> Task to carry out
Print out each entry below exactly, please.

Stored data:
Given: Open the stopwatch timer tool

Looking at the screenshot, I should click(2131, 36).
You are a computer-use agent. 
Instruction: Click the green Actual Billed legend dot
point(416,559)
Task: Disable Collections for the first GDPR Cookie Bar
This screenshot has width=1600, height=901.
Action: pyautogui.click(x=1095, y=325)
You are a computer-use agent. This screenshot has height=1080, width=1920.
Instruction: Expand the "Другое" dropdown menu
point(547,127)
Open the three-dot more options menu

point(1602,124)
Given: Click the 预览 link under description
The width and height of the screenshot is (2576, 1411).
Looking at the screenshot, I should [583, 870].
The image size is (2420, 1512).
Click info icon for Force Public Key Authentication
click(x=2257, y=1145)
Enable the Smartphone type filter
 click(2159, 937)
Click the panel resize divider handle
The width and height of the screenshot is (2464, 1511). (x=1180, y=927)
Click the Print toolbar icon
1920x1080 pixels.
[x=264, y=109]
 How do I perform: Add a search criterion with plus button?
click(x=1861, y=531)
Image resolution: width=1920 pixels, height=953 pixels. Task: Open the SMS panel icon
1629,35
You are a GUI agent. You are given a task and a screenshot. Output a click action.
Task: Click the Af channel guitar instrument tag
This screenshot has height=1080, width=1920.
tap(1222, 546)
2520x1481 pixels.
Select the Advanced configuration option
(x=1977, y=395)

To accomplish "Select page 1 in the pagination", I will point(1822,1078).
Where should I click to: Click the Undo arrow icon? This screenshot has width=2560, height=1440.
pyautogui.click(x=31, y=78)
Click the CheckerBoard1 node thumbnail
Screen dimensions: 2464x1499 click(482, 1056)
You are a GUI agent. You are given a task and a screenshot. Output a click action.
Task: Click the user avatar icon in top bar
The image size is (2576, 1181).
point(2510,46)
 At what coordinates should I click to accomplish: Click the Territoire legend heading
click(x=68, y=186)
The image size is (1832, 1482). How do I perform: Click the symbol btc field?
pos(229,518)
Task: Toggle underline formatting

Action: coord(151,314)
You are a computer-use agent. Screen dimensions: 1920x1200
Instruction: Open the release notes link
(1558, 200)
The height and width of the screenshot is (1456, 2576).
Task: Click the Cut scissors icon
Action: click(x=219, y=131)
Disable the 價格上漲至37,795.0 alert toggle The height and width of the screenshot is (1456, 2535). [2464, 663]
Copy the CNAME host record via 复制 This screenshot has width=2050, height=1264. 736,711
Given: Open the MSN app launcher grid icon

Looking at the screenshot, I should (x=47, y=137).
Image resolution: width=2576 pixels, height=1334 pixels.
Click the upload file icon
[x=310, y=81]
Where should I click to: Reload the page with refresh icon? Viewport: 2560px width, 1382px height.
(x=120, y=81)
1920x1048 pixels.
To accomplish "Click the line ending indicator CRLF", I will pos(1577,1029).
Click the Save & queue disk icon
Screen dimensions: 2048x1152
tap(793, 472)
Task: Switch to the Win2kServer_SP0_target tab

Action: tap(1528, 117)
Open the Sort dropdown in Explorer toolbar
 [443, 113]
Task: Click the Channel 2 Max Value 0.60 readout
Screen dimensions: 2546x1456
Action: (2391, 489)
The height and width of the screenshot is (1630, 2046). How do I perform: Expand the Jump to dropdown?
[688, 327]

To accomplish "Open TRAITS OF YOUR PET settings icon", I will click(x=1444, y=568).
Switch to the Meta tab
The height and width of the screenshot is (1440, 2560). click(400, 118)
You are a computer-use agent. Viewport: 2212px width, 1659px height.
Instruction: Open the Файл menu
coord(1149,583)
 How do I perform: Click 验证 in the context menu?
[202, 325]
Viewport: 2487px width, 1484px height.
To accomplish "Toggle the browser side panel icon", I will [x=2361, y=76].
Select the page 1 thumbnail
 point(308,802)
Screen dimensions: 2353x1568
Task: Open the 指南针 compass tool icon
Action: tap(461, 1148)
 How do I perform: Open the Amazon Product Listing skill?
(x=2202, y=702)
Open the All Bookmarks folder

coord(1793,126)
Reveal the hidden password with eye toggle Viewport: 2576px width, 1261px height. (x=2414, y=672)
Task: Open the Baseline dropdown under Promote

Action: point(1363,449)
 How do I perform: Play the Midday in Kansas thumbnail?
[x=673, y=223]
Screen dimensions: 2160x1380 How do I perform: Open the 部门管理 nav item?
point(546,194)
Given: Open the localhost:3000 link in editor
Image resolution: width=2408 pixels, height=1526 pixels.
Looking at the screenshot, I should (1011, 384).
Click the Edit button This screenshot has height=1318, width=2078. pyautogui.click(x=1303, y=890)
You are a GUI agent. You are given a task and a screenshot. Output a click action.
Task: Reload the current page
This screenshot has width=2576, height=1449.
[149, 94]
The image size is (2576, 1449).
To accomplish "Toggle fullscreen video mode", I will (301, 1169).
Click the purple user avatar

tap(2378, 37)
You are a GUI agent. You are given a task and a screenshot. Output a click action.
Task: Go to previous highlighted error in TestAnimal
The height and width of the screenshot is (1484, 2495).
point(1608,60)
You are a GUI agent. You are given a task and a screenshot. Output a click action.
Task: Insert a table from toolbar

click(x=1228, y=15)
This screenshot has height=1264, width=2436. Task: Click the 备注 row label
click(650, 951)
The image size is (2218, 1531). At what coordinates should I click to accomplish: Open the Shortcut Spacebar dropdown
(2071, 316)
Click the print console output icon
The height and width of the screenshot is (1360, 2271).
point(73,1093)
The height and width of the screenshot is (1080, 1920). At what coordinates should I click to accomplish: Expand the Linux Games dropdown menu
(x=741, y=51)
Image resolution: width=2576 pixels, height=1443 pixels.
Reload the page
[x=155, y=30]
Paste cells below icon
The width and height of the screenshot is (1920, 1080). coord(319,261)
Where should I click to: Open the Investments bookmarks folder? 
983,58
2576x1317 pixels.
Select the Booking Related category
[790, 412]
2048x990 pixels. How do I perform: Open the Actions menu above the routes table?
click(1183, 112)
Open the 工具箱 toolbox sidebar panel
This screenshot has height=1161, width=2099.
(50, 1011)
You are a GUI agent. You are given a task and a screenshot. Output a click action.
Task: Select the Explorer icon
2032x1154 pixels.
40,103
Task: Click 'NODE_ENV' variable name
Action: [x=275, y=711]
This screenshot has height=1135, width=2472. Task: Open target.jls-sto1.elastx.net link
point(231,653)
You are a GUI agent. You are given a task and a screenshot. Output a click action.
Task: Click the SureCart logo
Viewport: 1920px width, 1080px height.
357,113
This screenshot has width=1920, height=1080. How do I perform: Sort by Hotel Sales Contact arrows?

> Solution to the problem
Given: Open the stopwatch timer tool

Looking at the screenshot, I should click(2131, 36).
You are a computer-use agent. 
Instruction: Click the green Actual Billed legend dot
point(416,559)
Task: Disable Collections for the first GDPR Cookie Bar
This screenshot has width=1600, height=901.
Action: pyautogui.click(x=1095, y=325)
You are a computer-use agent. This screenshot has height=1080, width=1920.
Instruction: Expand the "Другое" dropdown menu
point(547,127)
Open the three-dot more options menu

point(1602,124)
Given: Click the 预览 link under description
The width and height of the screenshot is (2576, 1411).
Looking at the screenshot, I should [583, 870].
The image size is (2420, 1512).
Click info icon for Force Public Key Authentication
click(x=2257, y=1145)
Enable the Smartphone type filter
 click(2159, 937)
Click the panel resize divider handle
The width and height of the screenshot is (2464, 1511). (x=1180, y=927)
Click the Print toolbar icon
1920x1080 pixels.
[x=264, y=109]
 How do I perform: Add a search criterion with plus button?
click(x=1861, y=531)
Image resolution: width=1920 pixels, height=953 pixels. Task: Open the SMS panel icon
1629,35
You are a GUI agent. You are given a task and a screenshot. Output a click action.
Task: Click the Af channel guitar instrument tag
This screenshot has height=1080, width=1920.
tap(1222, 546)
2520x1481 pixels.
Select the Advanced configuration option
(x=1977, y=395)

To accomplish "Select page 1 in the pagination", I will point(1822,1078).
Where should I click to: Click the Undo arrow icon? This screenshot has width=2560, height=1440.
pyautogui.click(x=31, y=78)
Click the CheckerBoard1 node thumbnail
Screen dimensions: 2464x1499 click(482, 1056)
You are a GUI agent. You are given a task and a screenshot. Output a click action.
Task: Click the user avatar icon in top bar
The image size is (2576, 1181).
point(2510,46)
 At what coordinates should I click to accomplish: Click the Territoire legend heading
click(x=68, y=186)
The image size is (1832, 1482). How do I perform: Click the symbol btc field?
pos(229,518)
Task: Toggle underline formatting

Action: coord(151,314)
You are a computer-use agent. Screen dimensions: 1920x1200
Instruction: Open the release notes link
(1558, 200)
The height and width of the screenshot is (1456, 2576).
Task: Click the Cut scissors icon
Action: click(x=219, y=131)
Disable the 價格上漲至37,795.0 alert toggle The height and width of the screenshot is (1456, 2535). [2464, 663]
Copy the CNAME host record via 复制 This screenshot has width=2050, height=1264. 736,711
Given: Open the MSN app launcher grid icon

Looking at the screenshot, I should (x=47, y=137).
Image resolution: width=2576 pixels, height=1334 pixels.
Click the upload file icon
[x=310, y=81]
Where should I click to: Reload the page with refresh icon? Viewport: 2560px width, 1382px height.
(x=120, y=81)
1920x1048 pixels.
To accomplish "Click the line ending indicator CRLF", I will pos(1577,1029).
Click the Save & queue disk icon
Screen dimensions: 2048x1152
tap(793, 472)
Task: Switch to the Win2kServer_SP0_target tab

Action: tap(1528, 117)
Open the Sort dropdown in Explorer toolbar
 [443, 113]
Task: Click the Channel 2 Max Value 0.60 readout
Screen dimensions: 2546x1456
Action: (2391, 489)
The height and width of the screenshot is (1630, 2046). How do I perform: Expand the Jump to dropdown?
[688, 327]

To accomplish "Open TRAITS OF YOUR PET settings icon", I will click(x=1444, y=568).
Switch to the Meta tab
The height and width of the screenshot is (1440, 2560). click(400, 118)
You are a computer-use agent. Viewport: 2212px width, 1659px height.
Instruction: Open the Файл menu
coord(1149,583)
 How do I perform: Click 验证 in the context menu?
[202, 325]
Viewport: 2487px width, 1484px height.
To accomplish "Toggle the browser side panel icon", I will [x=2361, y=76].
Select the page 1 thumbnail
 point(308,802)
Screen dimensions: 2353x1568
Task: Open the 指南针 compass tool icon
Action: tap(461, 1148)
 How do I perform: Open the Amazon Product Listing skill?
(x=2202, y=702)
Open the All Bookmarks folder

coord(1793,126)
Reveal the hidden password with eye toggle Viewport: 2576px width, 1261px height. (x=2414, y=672)
Task: Open the Baseline dropdown under Promote

Action: point(1363,449)
 How do I perform: Play the Midday in Kansas thumbnail?
[x=673, y=223]
Screen dimensions: 2160x1380 How do I perform: Open the 部门管理 nav item?
point(546,194)
Given: Open the localhost:3000 link in editor
Image resolution: width=2408 pixels, height=1526 pixels.
Looking at the screenshot, I should (1011, 384).
Click the Edit button This screenshot has height=1318, width=2078. pyautogui.click(x=1303, y=890)
You are a GUI agent. You are given a task and a screenshot. Output a click action.
Task: Reload the current page
This screenshot has width=2576, height=1449.
[149, 94]
The image size is (2576, 1449).
To accomplish "Toggle fullscreen video mode", I will (301, 1169).
Click the purple user avatar

tap(2378, 37)
You are a GUI agent. You are given a task and a screenshot. Output a click action.
Task: Go to previous highlighted error in TestAnimal
The height and width of the screenshot is (1484, 2495).
point(1608,60)
You are a GUI agent. You are given a task and a screenshot. Output a click action.
Task: Insert a table from toolbar

click(x=1228, y=15)
This screenshot has height=1264, width=2436. Task: Click the 备注 row label
click(650, 951)
The image size is (2218, 1531). At what coordinates should I click to accomplish: Open the Shortcut Spacebar dropdown
(2071, 316)
Click the print console output icon
The height and width of the screenshot is (1360, 2271).
point(73,1093)
The height and width of the screenshot is (1080, 1920). At what coordinates should I click to accomplish: Expand the Linux Games dropdown menu
(x=741, y=51)
Image resolution: width=2576 pixels, height=1443 pixels.
Reload the page
[x=155, y=30]
Paste cells below icon
The width and height of the screenshot is (1920, 1080). coord(319,261)
Where should I click to: Open the Investments bookmarks folder? 
983,58
2576x1317 pixels.
Select the Booking Related category
[790, 412]
2048x990 pixels. How do I perform: Open the Actions menu above the routes table?
click(1183, 112)
Open the 工具箱 toolbox sidebar panel
This screenshot has height=1161, width=2099.
(50, 1011)
You are a GUI agent. You are given a task and a screenshot. Output a click action.
Task: Select the Explorer icon
2032x1154 pixels.
40,103
Task: Click 'NODE_ENV' variable name
Action: [x=275, y=711]
This screenshot has height=1135, width=2472. Task: Open target.jls-sto1.elastx.net link
point(231,653)
You are a GUI agent. You are given a task and a screenshot. Output a click action.
Task: Click the SureCart logo
Viewport: 1920px width, 1080px height.
357,113
This screenshot has width=1920, height=1080. How do I perform: Sort by Hotel Sales Contact arrows?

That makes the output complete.